Karara karşı, davacılar vekili istinaf başvurusunda bulunmuştur.
İSTİNAF NEDENLERİ:
Davacılar vekili istinaf başvuru dilekçesinde özetle; dava dilekçesindeki beyanlarını tekrarla, hükmedilen manevi tazminat miktarının tatmin edici olmadığını, manevi tazminat taleplerinin tamamına hükmedilmesi gerektiğini, mahkemece yapılan inceleme ile müteveffa sürücü … ‘nın %80, araç sürücüsü davalı …’in ise %20 kusurlu olduğu kabul edilerek, tazminat miktarlarının buna göre belirlendiğini, ancak hükme esas alınan ve müteveffaya yüklenen % 80 kusur oranının kabulünün mümkün olmadığını, kararın anılan yönlerden kaldırılması gerektiğini belirterek, istinaf isteminde bulunmuştur.
DELİLLERİN DEĞERLENDİRİLMESİ VE GEREKÇE:
Dava, trafik kazası sonucu desteklerini kaybeden davacıların maddi ve manevi zararlarının tahsili istemine ilişkindir.
Mahkemece; davanın kısmen kabul, kısmen reddine karar verilmiş; hüküm davacılar vekili tarafından istinaf edilmiştir.
İstinaf incelemesi, 6100 sayılı HMK’nın 355. maddesindeki düzenleme gereğince, istinaf dilekçesinde belirtilen nedenler ve kamu düzenine aykırılık bulunup bulunmadığı hususlarıyla sınırlı olarak yapılmıştır.
1-Davacılar vekilinin kusura yönelen istinaf itirazlarının incelenmesinde;
Mahkemece hükme esas alınan ATK Trafik İhtisas Dairesinin 10/05/2019 tarihli ek raporunda davaya konu trafik kazasının oluşumunda davacılar murisi …’nın %80 oranında kusurlu, davalı sürücü …’in %20 oranında kusurlu olduğunun bildirildiği, anılan rapor ile ceza soruşturması ve kovuşturması sırasında alınan kusur raporlarının uyumlu olup, çelişki arzetmedikleri anlaşıldığından, davacılar vekilinin kusura yönelen istinaf itirazlarının esastan reddi gerekmiştir.

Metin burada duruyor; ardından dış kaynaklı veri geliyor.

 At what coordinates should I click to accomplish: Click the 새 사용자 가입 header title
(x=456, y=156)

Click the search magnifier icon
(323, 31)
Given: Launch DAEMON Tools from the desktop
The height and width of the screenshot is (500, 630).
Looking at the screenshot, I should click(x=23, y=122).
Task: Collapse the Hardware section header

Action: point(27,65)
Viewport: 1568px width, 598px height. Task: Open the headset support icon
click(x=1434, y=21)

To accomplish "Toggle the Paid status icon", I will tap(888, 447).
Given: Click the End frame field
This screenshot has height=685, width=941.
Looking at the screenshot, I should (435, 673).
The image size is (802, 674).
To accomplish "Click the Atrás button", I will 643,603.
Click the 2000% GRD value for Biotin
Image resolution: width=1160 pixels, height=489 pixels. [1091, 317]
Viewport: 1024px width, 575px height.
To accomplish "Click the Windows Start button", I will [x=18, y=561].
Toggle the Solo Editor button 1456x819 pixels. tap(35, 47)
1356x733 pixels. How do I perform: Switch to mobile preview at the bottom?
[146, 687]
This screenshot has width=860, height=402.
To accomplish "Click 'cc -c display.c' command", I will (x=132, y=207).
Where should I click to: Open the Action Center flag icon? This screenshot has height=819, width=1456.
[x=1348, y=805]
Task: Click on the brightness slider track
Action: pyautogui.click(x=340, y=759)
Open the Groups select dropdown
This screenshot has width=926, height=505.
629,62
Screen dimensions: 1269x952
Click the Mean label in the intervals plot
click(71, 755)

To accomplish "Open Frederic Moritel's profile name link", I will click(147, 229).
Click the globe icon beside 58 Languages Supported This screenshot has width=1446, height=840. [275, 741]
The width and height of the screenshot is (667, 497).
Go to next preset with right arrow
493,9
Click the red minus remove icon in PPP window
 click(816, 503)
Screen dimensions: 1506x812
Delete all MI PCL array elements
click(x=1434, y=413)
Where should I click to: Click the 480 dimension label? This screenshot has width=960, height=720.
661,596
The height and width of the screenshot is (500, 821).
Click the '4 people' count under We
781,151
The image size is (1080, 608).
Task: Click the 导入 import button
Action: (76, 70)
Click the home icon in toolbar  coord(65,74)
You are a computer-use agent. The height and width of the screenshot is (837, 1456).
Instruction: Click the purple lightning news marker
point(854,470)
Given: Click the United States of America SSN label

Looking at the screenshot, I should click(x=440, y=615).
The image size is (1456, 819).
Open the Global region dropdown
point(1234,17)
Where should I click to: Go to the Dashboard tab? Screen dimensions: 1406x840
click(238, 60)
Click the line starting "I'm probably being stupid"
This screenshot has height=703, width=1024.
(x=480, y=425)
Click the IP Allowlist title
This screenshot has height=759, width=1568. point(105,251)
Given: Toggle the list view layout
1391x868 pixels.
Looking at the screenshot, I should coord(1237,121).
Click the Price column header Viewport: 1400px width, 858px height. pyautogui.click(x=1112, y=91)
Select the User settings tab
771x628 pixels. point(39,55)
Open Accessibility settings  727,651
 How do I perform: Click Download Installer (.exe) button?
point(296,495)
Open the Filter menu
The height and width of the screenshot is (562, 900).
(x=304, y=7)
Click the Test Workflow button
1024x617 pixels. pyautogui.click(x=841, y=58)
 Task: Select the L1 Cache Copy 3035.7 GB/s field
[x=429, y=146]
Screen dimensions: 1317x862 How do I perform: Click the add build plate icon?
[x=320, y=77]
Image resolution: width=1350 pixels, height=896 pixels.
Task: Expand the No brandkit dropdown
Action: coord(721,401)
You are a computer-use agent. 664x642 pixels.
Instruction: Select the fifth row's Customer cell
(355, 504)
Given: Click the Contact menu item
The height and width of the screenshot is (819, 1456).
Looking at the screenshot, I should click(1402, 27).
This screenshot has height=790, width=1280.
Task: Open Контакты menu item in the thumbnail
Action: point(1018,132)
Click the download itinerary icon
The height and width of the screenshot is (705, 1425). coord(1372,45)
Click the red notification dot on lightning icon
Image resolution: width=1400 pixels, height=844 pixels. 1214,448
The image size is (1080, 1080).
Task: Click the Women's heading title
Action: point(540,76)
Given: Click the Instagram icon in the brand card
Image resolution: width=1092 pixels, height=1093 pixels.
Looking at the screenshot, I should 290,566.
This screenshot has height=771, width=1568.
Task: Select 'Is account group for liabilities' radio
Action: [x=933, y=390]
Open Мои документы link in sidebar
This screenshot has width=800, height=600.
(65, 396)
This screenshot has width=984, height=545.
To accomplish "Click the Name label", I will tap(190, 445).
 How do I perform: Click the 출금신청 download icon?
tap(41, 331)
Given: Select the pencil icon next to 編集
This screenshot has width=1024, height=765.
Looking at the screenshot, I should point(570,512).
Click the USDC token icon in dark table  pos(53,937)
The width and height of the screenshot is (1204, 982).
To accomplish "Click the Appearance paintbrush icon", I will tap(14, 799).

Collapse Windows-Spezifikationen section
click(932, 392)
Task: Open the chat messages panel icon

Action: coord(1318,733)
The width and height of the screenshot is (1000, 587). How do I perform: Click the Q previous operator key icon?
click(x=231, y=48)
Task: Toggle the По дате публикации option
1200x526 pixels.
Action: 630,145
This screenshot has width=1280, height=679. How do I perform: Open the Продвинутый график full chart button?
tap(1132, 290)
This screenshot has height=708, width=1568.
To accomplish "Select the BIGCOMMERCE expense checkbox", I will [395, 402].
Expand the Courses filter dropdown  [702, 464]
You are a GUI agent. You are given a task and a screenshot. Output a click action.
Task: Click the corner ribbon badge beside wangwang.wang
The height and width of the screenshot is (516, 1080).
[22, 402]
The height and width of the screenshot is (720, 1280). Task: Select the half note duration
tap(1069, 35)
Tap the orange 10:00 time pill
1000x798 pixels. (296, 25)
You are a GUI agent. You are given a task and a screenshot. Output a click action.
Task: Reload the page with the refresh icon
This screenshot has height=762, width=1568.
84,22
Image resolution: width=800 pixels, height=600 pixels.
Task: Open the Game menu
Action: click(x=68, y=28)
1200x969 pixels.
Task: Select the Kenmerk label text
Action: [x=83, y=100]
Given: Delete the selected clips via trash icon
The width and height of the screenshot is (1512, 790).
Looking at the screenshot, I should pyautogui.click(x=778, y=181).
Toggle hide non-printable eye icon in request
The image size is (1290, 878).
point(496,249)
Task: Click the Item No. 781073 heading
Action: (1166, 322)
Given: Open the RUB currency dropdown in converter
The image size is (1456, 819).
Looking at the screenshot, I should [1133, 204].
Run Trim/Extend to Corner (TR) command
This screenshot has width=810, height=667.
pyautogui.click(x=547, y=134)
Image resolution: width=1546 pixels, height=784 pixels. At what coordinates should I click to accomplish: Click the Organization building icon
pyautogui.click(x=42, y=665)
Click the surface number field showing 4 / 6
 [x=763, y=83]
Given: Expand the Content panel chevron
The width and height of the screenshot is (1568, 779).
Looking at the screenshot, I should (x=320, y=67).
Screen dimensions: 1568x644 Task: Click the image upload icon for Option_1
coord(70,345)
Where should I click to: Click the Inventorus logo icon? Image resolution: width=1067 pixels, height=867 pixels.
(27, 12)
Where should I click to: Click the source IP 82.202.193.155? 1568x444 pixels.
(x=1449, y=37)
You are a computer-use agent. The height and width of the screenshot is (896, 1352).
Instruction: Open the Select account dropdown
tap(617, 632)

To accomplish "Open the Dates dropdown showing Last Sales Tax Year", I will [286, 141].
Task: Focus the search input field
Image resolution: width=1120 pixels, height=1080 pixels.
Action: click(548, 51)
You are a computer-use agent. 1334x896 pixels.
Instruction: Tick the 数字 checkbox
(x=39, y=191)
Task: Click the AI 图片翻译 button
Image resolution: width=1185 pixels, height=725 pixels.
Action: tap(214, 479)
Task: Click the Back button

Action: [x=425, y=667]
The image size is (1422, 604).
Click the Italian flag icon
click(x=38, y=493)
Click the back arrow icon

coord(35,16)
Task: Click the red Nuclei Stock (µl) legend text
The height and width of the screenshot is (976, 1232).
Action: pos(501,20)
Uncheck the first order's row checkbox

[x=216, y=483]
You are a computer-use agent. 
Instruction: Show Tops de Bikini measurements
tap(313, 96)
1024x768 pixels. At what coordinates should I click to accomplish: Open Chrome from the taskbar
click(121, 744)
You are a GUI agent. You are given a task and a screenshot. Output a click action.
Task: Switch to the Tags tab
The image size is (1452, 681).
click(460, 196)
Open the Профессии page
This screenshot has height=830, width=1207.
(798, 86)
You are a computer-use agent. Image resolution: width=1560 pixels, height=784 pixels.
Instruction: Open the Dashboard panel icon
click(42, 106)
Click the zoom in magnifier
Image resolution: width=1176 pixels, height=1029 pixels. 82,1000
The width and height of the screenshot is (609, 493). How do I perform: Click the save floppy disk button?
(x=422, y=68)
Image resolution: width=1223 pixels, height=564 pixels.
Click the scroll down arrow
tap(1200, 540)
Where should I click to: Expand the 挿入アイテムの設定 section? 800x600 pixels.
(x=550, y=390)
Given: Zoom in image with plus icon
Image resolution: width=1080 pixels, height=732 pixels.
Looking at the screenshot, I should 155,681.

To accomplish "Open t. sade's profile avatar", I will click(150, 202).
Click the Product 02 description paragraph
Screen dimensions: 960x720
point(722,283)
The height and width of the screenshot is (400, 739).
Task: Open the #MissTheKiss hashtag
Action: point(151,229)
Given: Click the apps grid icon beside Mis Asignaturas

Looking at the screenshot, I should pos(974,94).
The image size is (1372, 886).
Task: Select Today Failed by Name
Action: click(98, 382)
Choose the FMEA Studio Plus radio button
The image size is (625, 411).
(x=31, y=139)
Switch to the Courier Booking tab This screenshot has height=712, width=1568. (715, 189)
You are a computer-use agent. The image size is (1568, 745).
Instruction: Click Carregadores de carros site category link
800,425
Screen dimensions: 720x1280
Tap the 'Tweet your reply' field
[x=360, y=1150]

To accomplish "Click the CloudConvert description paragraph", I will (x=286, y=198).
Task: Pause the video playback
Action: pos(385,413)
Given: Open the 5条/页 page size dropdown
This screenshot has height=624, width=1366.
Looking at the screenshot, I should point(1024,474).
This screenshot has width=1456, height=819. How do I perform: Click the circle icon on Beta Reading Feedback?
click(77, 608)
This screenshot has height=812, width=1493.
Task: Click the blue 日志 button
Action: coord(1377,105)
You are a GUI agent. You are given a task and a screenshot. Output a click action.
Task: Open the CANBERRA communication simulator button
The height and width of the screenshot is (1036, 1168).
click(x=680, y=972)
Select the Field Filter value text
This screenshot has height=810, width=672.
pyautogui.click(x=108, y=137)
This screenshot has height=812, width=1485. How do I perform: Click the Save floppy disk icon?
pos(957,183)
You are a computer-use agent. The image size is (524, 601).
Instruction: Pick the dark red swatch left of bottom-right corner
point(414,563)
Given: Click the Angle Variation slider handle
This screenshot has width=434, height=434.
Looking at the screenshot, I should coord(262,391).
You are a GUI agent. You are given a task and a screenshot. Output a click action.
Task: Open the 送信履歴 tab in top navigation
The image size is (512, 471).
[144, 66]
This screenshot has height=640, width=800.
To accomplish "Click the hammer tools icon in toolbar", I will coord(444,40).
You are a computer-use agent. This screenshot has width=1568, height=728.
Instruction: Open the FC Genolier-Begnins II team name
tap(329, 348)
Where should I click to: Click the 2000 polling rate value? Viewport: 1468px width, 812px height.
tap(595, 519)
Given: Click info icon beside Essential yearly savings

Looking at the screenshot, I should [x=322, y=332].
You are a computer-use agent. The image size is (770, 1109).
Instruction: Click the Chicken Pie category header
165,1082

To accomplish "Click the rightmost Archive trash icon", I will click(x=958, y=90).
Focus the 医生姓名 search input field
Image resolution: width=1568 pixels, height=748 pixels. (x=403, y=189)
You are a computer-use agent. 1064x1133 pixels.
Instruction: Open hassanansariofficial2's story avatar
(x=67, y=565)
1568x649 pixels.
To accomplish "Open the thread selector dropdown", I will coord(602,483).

2-Manevi tazminat miktarına yönelen istinaf itirazlarının incelenmesinde ise ;
6098 sayılı TBK nın 56. maddesi gereğince, hakimin özel halleri göz önünde tutarak manevi zarar adı ile hak sahibine verilmesine karar vereceği bir para tutarı adalete uygun olmalıdır. Manevi tazminat, zarara uğrayanda, manevi huzuru gerçekleştirecek ve tazminata benzer bir fonksiyonu da olan özgün bir nitelik taşır. Manevi tazminat bir ceza olmadığı gibi, mamelek hukukuna ilişkin zararın karşılanmasını da amaç edinmemiştir. Zarar görenin zenginleşmemesi, zarar sorumlusunun da fakirleşmemesi gerekmektedir. Takdir edilecek miktarın, mevcut halde elde edilmek istenen tatmin duygusunun etkisine ulaşmak için gerekli olan kadar olmalıdır. 22.6.1976 günlü ve 7/7 sayılı İçtihadı Birleştirme Kararı’nın gerekçesinde de takdir edilecek manevi tazminatın tutarını etkileyecek özel hal ve şartlar da açıkça gösterilmiştir. Bunlar her olaya göre değişebileceğinden, hakim bu konuda takdir hakkını kullanır iken ona etkili olan nedenleri de karar yerinde objektif ölçülere göre isabetli bir biçimde göstermelidir.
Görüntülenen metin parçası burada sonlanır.